I’m a health guy – professionally, philosophically and, most of all, practically. I understand that we are biological organisms and our time on Earth is short. You can’t dig up a corpse, stuff it with hundred-dollar bills, and expect the person to come gasping back to life – as if death were just a budgeting issue. Since a wider lens is needed, I refer frequently to Rutgers professor Dr. Peggy Swarbrick’s Eight Dimensions of Wellness as a framework. Financial and occupational health are considered here. These are often – but not always – related. Physical health feels obvious. Yet it can surprise you how it’s intertwined with environmental, emotional, social, intellectual and spiritual health.
Insufficient sleep – a badge of honour among hustle-culture adherents – is associated with many of the leading causes of death, from cardiovascular disease to motor vehicle accidents. Loneliness may seem restricted to your brain but it creeps beyond markers of cognitive decline and depression and into your body via high blood pressure and lowered immune function. According to Statistics Canada, nearly one in four young Canadians feels lonely ”always or often.” We are failing young people, as a culture. I can’t help but wonder if we’ve taught them how to find happiness outside of the finite games of money and status.
My own observation, for what it is worth, is that overindexing on any particular dimension of health is futile when other areas are on fire. The good news is that you don’t have to reach world-class levels in any of these. An A grade is not required. Attaining a C+ in each dimension is enough to create a resilient human. Even better, getting from an F to a C+ is incredibly accessible. If going up a flight of stairs leaves you gasping for air, you don’t need 60-minute workouts with a personal trainer; you need to start walking up a few stairs at a time. And I say this as a guy who owns a personal training studio.
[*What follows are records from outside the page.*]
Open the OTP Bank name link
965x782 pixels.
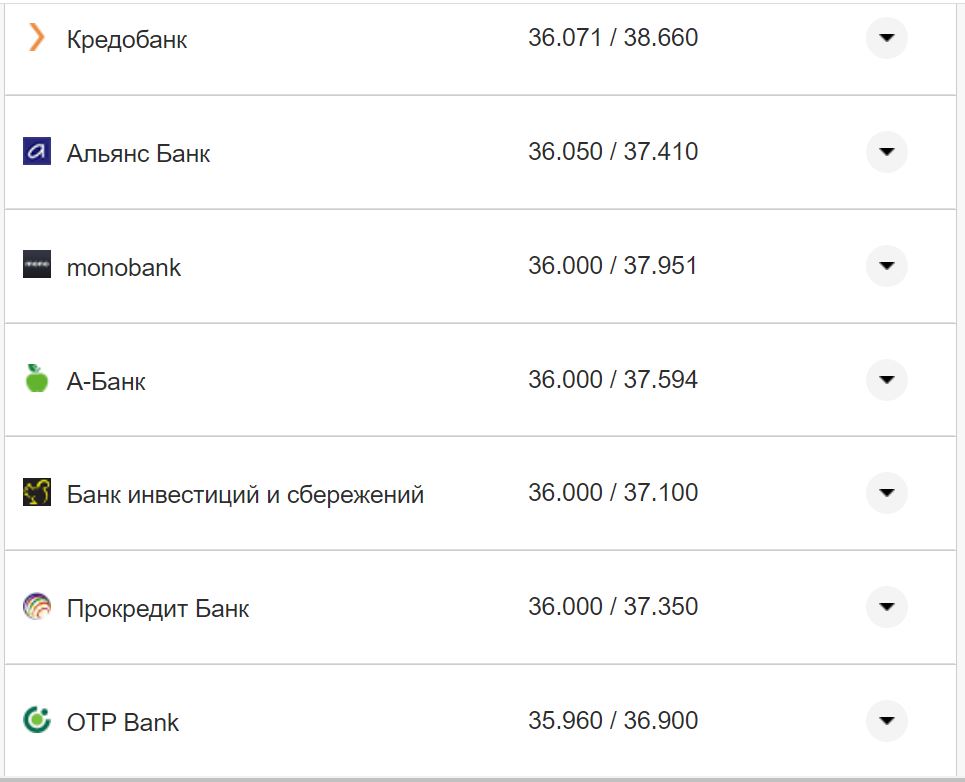[x=123, y=723]
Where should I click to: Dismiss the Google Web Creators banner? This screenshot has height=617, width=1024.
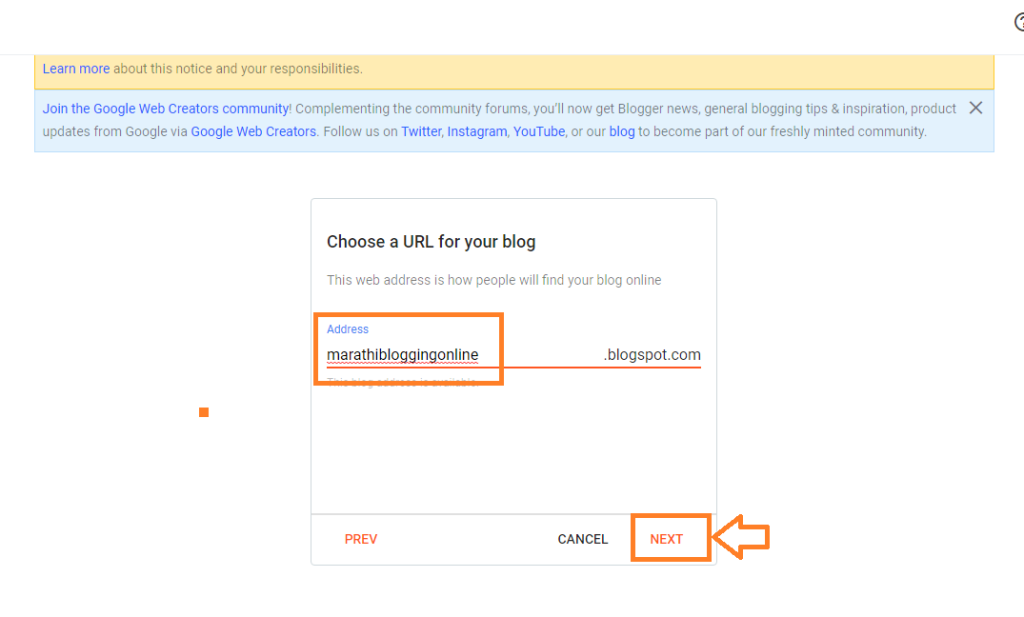tap(976, 108)
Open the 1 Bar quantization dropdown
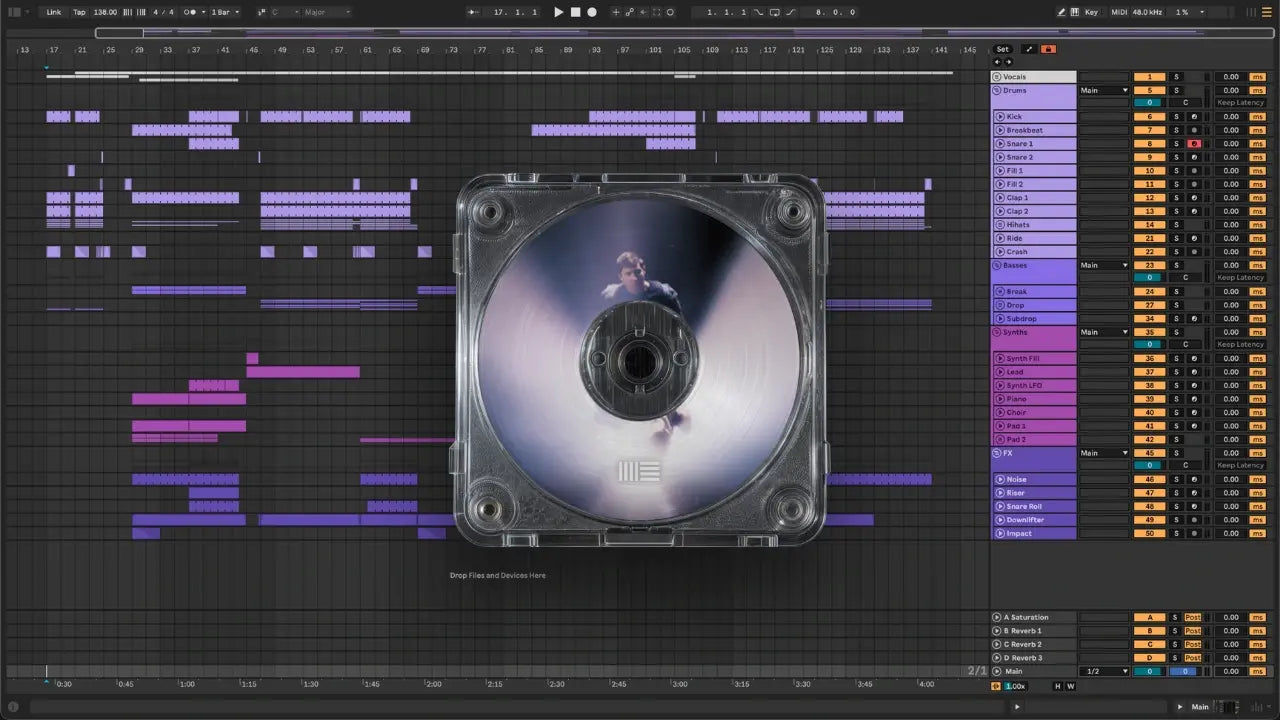Image resolution: width=1280 pixels, height=720 pixels. pos(225,12)
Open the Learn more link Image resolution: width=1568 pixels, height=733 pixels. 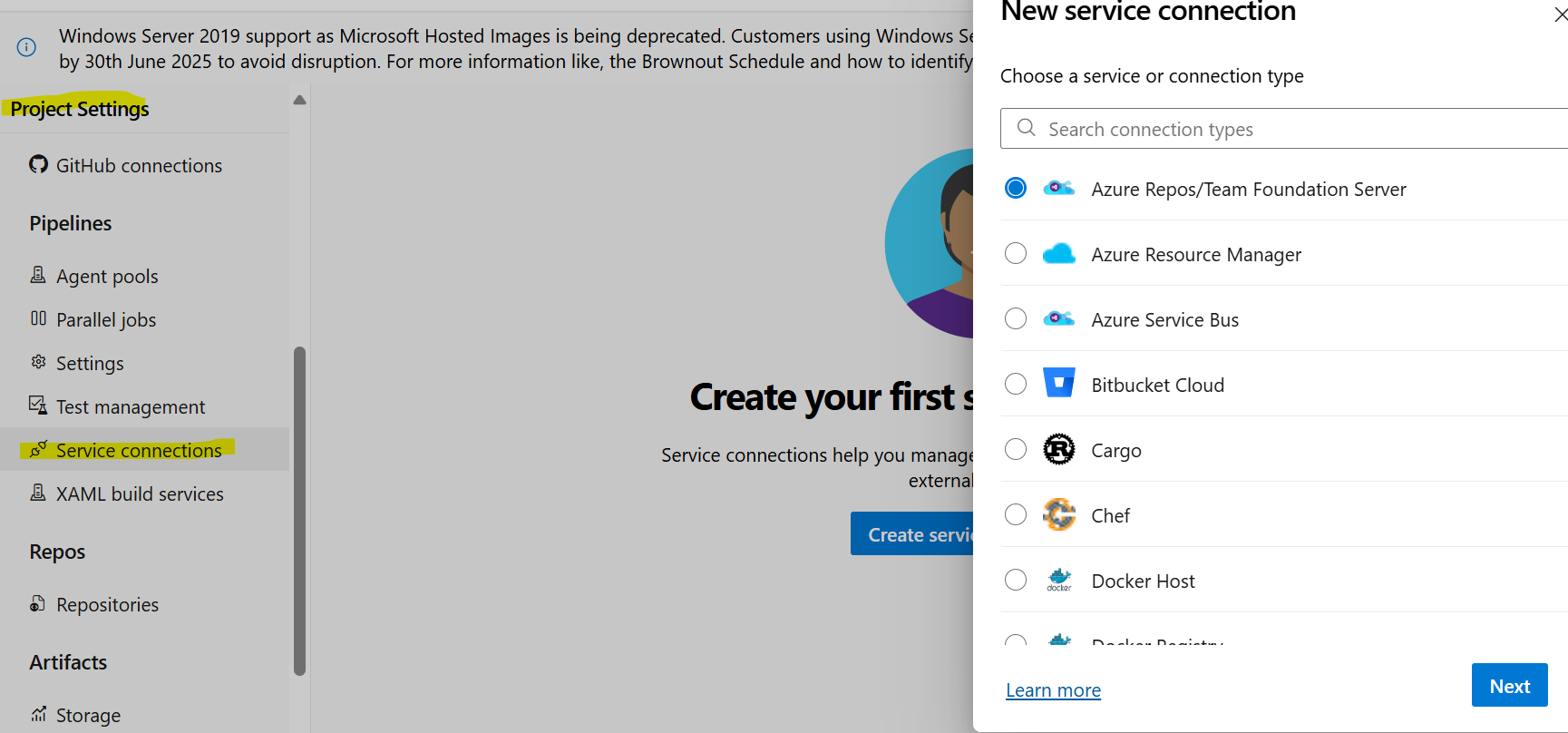pos(1053,690)
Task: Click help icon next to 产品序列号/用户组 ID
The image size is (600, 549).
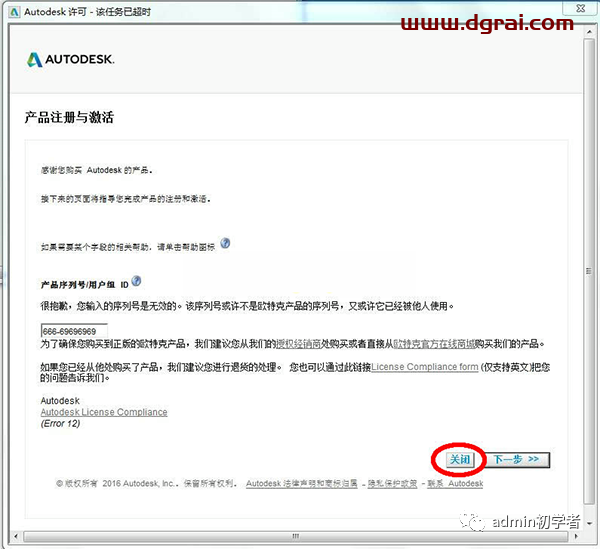Action: (136, 282)
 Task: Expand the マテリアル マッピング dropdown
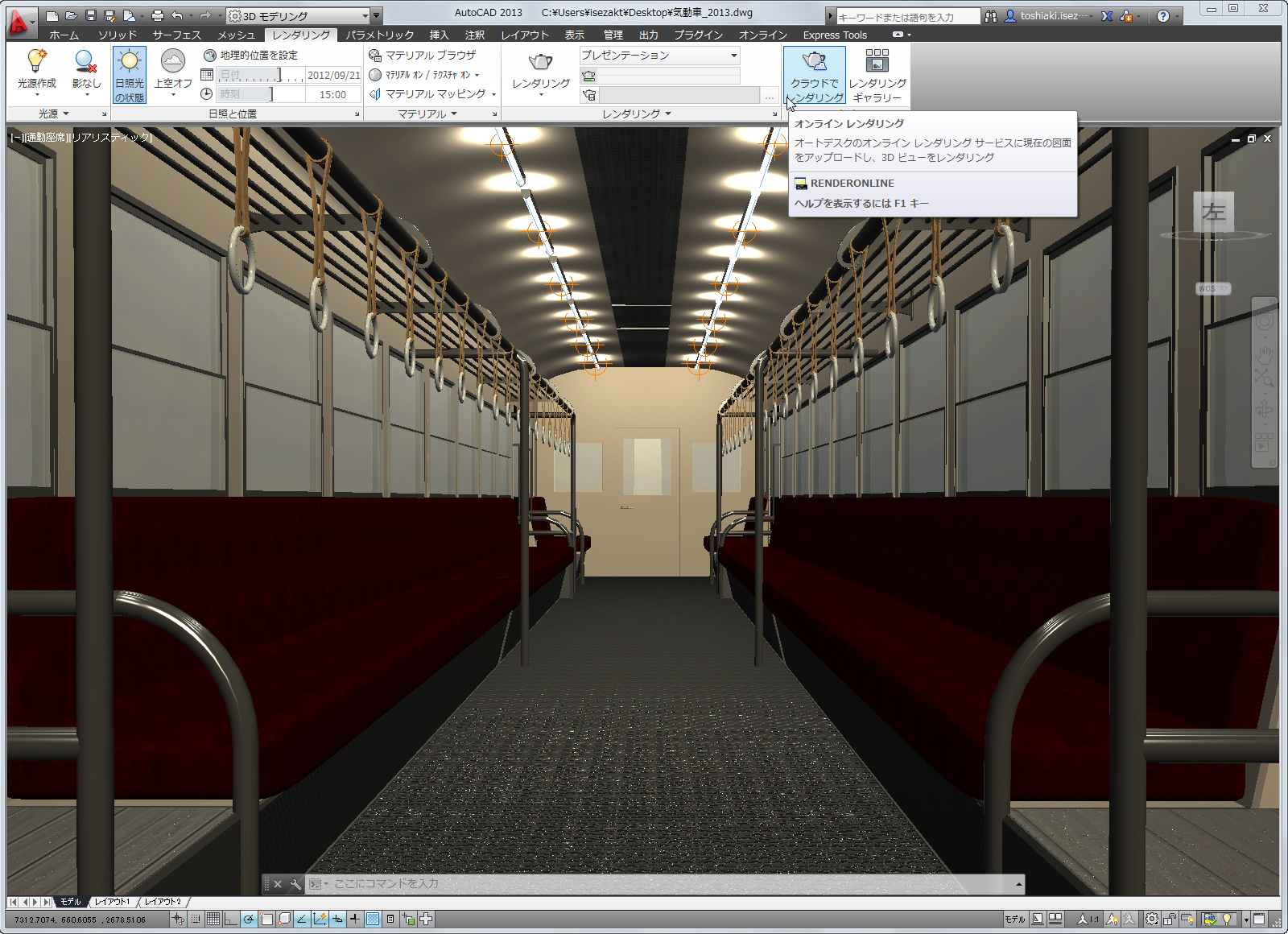tap(493, 94)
Personally speaking, I know what burnout feels like. Your capacity is reduced. You want to do more but there’s an inner resistance there – like trying to drive with the parking brake on. Part of you understands that things aren’t working. But if you knew another way forward, you wouldn’t be in this mess to begin with, would you? So you push down on the accelerator and try to ignore the fact that you smell smoke. By the time the pandemic cranked my own level of uncertainty up to 11 – circa 2021 – I knew what path not to take.
The Realm of the Hungry Ghosts is part of Buddhist cosmology. Here, beings are tormented with insatiable hunger and thirst. Even those capable of eating or drinking experience burning pain with every bite and every swallow. Their particular torment is that the thing they want the most is the very thing that hurts them. In that sense, money is incredibly valuable as it helps us bridge the gap between not enough and enough. The gap between enough and never enough, however, seems limitless. Are there happy billionaires out there? I don’t know. The only ones I’m familiar with tend to flail around as public case studies in happiness not correlating to net worth.
So, where do we go from here? More and more, I have been drawn toward the question of community. That’s social health, if you’re keeping track. To invest in community – with your time and attention – requires something that hungry ghosts seem to lack: a sense of sufficiency. Once we feel like we have enough, we earn the ability to turn our lens outward and ask ourselves how to invest whatever bandwidth we have – great or tiny – into the world outside of ourselves. Maybe this is the only way to put the doomsday bunker industry out of business.